[Challenge]
Extract the records verbatim, from the first line through the line that contains "coord(20,62)", with both lines included.

[Supplied records]
════════════════════

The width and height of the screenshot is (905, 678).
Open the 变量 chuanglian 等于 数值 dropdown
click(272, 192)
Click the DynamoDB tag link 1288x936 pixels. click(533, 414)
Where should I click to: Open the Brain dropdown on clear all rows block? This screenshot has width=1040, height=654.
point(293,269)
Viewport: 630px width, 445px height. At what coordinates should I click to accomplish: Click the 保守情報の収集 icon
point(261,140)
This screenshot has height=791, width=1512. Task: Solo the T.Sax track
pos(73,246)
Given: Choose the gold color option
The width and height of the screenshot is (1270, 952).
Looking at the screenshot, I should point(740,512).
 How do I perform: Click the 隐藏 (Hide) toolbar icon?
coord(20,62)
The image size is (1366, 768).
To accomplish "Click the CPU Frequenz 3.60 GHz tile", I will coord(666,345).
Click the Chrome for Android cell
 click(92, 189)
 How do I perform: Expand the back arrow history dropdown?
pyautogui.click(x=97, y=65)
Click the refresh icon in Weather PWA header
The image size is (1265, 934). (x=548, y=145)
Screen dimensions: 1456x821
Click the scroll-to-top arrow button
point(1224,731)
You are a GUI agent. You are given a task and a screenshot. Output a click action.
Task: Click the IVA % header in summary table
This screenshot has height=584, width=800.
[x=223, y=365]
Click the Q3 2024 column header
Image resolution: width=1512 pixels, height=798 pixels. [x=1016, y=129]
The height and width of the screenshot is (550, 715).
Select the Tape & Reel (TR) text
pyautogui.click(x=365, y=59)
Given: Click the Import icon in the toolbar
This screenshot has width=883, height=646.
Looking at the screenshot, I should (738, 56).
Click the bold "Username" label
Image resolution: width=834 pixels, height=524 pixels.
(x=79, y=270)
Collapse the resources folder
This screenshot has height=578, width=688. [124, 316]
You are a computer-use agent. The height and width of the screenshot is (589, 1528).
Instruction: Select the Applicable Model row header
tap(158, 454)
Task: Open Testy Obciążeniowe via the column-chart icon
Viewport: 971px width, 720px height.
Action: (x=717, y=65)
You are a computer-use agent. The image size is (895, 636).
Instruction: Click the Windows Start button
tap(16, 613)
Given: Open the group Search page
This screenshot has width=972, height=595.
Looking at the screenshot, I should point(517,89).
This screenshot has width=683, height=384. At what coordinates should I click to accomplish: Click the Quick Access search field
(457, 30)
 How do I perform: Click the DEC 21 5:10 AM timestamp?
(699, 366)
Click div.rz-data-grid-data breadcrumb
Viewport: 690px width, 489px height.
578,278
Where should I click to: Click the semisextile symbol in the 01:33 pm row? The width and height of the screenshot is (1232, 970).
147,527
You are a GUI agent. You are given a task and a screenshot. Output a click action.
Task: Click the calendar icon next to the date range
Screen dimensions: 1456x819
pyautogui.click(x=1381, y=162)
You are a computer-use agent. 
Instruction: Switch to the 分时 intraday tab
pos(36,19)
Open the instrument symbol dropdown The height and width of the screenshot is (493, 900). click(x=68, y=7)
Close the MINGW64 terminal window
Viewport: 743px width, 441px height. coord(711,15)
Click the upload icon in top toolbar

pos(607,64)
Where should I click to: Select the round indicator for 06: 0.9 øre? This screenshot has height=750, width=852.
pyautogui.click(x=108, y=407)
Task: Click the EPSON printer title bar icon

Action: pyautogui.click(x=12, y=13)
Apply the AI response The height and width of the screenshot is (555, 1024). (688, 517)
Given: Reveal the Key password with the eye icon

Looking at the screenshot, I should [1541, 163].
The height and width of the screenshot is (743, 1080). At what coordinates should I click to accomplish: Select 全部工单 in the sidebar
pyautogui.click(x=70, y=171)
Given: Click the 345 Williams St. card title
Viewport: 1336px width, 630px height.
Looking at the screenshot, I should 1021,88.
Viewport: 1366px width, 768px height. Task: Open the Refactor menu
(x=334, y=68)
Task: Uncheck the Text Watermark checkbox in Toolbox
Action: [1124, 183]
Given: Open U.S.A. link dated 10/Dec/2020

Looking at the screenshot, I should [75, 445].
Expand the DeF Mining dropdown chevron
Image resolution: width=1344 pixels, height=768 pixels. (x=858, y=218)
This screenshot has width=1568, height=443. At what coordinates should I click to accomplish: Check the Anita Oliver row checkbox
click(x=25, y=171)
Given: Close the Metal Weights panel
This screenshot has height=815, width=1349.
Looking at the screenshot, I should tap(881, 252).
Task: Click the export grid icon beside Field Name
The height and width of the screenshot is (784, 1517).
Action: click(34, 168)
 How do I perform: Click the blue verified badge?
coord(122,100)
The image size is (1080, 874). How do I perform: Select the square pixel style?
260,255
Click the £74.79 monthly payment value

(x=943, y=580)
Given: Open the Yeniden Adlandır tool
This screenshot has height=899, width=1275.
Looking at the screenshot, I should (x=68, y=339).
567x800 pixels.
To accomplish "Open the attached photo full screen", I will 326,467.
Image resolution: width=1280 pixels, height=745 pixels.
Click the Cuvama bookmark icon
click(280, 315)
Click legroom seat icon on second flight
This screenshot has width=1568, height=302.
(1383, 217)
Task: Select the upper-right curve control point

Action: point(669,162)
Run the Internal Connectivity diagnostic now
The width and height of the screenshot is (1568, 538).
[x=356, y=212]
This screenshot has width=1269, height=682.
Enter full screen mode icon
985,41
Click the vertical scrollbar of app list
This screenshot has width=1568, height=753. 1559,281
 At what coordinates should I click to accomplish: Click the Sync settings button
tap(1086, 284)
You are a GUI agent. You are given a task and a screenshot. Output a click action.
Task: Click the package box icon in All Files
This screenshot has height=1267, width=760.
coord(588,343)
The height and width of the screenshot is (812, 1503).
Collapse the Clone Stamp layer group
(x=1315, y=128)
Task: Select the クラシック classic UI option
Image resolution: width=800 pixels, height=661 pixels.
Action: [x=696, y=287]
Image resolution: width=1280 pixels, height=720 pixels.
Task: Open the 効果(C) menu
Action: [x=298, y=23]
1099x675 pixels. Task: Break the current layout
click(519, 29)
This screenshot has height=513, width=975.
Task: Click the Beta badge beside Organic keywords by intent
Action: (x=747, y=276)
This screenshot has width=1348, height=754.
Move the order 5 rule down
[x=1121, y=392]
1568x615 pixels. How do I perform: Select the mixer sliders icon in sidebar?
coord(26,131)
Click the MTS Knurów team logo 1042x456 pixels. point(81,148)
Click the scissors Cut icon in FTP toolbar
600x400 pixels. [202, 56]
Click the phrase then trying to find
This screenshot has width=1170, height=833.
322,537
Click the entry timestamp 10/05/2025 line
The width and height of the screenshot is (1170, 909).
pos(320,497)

════════════════════

[Problem solution]
The width and height of the screenshot is (905, 678).
Open the 变量 chuanglian 等于 数值 dropdown
click(272, 192)
Click the DynamoDB tag link 1288x936 pixels. click(533, 414)
Where should I click to: Open the Brain dropdown on clear all rows block? This screenshot has width=1040, height=654.
point(293,269)
Viewport: 630px width, 445px height. At what coordinates should I click to accomplish: Click the 保守情報の収集 icon
point(261,140)
This screenshot has height=791, width=1512. Task: Solo the T.Sax track
pos(73,246)
Given: Choose the gold color option
The width and height of the screenshot is (1270, 952).
Looking at the screenshot, I should point(740,512).
 How do I perform: Click the 隐藏 (Hide) toolbar icon?
coord(20,62)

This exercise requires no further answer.